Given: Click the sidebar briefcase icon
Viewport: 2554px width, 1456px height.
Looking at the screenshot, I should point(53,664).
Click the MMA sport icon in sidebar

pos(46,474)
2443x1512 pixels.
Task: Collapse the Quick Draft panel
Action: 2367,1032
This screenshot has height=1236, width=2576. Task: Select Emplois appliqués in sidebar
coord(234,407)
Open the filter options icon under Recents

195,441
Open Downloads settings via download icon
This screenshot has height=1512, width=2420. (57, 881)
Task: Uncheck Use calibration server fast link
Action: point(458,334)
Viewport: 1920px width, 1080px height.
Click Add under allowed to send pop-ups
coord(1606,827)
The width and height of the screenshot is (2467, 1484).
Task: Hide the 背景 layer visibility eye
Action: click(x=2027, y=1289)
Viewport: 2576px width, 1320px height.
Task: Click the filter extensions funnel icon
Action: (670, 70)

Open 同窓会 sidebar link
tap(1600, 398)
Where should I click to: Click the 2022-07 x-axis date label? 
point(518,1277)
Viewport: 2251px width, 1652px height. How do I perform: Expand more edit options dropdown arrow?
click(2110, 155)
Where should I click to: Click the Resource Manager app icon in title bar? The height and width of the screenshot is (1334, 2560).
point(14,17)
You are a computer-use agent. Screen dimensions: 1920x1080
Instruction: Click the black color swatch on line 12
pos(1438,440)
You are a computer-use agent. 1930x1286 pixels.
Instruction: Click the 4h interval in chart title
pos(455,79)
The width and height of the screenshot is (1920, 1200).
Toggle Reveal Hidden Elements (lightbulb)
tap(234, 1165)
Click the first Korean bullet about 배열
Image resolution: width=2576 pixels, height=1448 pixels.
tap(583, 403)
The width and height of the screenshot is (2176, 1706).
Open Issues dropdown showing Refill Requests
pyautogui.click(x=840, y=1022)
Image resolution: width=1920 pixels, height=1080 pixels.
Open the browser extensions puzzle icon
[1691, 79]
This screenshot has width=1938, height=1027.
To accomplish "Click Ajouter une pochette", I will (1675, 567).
====
### Your instructions
Nothing but the lines from the one with "The width and height of the screenshot is (2176, 1706)." through the end of the data above should be repeated, each exactly as it stands.

### Solution
The width and height of the screenshot is (2176, 1706).
Open Issues dropdown showing Refill Requests
pyautogui.click(x=840, y=1022)
Image resolution: width=1920 pixels, height=1080 pixels.
Open the browser extensions puzzle icon
[1691, 79]
This screenshot has width=1938, height=1027.
To accomplish "Click Ajouter une pochette", I will (1675, 567).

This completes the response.